• **Instructions for the task**: Put the lines of the data below into a numbered list, starting at the line containing "is (1124, 844)." and ending at the line containing "tap(25, 32)". Leave out any blank lines.

━━━ Supplied material ━━━

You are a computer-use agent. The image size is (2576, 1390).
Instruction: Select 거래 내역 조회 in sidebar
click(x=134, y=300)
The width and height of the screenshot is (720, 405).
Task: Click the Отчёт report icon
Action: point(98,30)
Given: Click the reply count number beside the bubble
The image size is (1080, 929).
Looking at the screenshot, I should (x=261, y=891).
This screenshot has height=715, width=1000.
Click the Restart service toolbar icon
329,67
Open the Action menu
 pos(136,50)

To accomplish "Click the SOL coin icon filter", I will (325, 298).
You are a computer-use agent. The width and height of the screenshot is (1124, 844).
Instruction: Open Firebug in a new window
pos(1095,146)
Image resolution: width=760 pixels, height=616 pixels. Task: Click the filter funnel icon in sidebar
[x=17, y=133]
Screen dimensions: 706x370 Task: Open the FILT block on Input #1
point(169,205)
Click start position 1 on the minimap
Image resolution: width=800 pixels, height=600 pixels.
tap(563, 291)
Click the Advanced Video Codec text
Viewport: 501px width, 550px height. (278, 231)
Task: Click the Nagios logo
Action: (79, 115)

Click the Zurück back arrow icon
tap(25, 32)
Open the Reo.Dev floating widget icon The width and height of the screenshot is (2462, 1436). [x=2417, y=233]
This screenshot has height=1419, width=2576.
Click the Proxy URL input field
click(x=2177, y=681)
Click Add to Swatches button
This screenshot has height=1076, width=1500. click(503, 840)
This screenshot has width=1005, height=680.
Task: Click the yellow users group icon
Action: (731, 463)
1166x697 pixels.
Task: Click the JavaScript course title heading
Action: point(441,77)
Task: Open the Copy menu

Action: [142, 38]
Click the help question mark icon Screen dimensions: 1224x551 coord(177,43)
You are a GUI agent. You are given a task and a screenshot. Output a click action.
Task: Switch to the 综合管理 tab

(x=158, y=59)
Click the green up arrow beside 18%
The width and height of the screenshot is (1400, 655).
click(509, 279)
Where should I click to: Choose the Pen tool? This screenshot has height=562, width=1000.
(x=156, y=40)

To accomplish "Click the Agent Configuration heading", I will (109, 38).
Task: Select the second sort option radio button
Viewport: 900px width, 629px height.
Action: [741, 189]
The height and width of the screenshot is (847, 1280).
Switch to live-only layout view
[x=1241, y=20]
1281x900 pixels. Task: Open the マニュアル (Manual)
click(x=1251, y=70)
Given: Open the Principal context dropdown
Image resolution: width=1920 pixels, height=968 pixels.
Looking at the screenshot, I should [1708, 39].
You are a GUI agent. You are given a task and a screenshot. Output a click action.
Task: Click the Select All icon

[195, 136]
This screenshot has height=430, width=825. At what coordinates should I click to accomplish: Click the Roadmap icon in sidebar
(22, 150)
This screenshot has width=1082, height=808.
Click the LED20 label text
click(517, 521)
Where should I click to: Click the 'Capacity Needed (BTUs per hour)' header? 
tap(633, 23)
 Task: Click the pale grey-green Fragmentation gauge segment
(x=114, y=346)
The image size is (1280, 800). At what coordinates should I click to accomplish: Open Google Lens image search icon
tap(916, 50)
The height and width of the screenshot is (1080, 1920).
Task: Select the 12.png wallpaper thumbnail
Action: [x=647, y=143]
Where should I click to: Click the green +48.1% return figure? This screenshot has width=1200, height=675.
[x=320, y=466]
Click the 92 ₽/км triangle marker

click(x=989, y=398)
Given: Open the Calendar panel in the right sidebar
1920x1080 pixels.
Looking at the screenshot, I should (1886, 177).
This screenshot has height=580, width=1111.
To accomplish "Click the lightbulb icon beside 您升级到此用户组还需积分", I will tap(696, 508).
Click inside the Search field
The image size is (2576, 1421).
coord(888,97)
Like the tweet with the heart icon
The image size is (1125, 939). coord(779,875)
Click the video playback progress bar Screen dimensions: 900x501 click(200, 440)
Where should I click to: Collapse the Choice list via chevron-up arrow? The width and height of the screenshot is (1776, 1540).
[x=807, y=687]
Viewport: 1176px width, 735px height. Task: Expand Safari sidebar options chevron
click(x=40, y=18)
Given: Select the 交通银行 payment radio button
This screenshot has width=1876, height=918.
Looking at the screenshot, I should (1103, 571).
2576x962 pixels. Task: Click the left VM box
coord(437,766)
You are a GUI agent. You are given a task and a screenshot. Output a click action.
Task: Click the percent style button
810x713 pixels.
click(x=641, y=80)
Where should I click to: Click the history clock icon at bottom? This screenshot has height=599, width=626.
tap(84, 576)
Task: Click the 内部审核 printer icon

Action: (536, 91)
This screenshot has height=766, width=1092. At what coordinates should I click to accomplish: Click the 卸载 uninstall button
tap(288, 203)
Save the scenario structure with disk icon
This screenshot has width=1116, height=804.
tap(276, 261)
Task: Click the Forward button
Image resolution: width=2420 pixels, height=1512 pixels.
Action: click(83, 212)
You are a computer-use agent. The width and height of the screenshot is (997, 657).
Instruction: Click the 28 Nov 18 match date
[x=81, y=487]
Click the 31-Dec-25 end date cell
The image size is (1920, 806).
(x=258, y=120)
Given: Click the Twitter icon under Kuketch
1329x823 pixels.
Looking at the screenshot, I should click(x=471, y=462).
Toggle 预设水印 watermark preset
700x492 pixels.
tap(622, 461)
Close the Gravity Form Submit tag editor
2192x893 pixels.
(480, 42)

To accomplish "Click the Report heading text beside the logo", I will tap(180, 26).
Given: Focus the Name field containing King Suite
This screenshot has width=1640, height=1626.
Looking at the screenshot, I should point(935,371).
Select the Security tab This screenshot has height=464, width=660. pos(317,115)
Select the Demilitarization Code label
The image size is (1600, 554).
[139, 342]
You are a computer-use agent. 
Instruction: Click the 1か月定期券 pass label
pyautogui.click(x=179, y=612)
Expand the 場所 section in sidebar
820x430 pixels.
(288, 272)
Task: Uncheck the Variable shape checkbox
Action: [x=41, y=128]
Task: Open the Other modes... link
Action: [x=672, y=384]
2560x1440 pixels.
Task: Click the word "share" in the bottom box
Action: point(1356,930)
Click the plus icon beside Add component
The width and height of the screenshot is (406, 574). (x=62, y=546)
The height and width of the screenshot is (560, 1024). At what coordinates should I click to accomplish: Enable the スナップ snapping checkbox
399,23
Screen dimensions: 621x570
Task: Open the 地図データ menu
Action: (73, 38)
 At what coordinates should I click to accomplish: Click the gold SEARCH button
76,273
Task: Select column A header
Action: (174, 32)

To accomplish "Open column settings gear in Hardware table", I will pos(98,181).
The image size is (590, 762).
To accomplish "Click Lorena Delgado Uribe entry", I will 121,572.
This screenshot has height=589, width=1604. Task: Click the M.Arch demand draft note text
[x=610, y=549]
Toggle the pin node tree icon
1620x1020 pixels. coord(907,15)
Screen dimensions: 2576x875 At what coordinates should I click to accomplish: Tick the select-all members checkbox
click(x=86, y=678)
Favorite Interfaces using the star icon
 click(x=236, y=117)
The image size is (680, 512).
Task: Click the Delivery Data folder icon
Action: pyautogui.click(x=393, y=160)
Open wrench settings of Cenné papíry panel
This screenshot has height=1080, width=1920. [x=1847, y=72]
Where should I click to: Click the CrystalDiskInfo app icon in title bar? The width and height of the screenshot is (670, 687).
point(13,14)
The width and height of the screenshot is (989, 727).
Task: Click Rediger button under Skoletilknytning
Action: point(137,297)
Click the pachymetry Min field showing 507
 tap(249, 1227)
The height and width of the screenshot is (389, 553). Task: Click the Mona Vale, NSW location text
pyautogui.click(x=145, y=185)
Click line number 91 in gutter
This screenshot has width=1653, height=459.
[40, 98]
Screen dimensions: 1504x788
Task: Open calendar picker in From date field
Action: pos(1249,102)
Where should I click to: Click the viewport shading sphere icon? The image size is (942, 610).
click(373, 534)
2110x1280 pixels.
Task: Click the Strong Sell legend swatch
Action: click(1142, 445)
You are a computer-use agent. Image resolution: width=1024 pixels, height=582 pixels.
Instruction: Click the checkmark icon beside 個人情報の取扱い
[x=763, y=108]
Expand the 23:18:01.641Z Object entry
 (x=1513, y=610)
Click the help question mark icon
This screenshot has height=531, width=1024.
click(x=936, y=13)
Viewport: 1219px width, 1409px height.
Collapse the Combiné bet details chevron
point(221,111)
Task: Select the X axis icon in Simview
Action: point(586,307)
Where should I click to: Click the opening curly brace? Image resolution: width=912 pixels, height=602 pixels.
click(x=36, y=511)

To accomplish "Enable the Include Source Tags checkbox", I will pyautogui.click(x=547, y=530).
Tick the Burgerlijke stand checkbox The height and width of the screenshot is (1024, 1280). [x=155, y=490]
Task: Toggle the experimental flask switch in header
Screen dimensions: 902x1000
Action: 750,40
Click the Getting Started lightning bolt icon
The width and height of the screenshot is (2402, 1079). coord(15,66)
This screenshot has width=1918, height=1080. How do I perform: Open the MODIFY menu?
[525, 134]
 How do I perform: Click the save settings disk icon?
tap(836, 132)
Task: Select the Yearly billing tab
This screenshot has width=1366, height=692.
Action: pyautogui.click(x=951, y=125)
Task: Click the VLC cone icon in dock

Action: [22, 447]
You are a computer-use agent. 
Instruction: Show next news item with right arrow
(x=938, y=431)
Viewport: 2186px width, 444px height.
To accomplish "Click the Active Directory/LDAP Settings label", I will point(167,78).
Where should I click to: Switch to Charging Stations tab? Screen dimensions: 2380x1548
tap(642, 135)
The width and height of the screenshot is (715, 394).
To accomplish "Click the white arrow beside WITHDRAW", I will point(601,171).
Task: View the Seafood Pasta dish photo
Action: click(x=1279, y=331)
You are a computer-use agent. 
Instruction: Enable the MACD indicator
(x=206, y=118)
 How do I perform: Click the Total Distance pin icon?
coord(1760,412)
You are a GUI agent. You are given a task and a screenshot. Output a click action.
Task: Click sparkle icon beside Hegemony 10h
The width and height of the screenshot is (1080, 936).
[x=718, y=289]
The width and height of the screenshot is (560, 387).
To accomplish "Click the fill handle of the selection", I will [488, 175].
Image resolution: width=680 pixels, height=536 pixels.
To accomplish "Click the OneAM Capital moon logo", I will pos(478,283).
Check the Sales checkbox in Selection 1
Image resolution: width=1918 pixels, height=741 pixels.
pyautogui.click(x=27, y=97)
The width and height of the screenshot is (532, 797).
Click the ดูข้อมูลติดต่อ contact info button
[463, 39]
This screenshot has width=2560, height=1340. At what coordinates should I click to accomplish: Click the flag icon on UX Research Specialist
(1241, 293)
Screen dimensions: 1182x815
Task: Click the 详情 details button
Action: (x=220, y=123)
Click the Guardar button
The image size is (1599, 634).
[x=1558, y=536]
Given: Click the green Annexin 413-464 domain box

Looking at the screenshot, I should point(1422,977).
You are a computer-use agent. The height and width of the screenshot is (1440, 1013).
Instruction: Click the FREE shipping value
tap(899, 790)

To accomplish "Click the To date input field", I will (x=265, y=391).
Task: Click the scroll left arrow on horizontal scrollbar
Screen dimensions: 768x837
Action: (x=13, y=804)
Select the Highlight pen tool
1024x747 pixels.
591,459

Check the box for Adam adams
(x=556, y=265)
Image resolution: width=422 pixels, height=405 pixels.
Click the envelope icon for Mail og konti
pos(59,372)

━━━

• **Right answer**:
1. You are a computer-use agent. The width and height of the screenshot is (1124, 844).
2. Instruction: Open Firebug in a new window
3. pos(1095,146)
4. Image resolution: width=760 pixels, height=616 pixels. Task: Click the filter funnel icon in sidebar
5. [x=17, y=133]
6. Screen dimensions: 706x370 Task: Open the FILT block on Input #1
7. point(169,205)
8. Click start position 1 on the minimap
9. Image resolution: width=800 pixels, height=600 pixels.
10. tap(563, 291)
11. Click the Advanced Video Codec text
12. Viewport: 501px width, 550px height. (278, 231)
13. Task: Click the Nagios logo
14. Action: (79, 115)
15. Click the Zurück back arrow icon
16. tap(25, 32)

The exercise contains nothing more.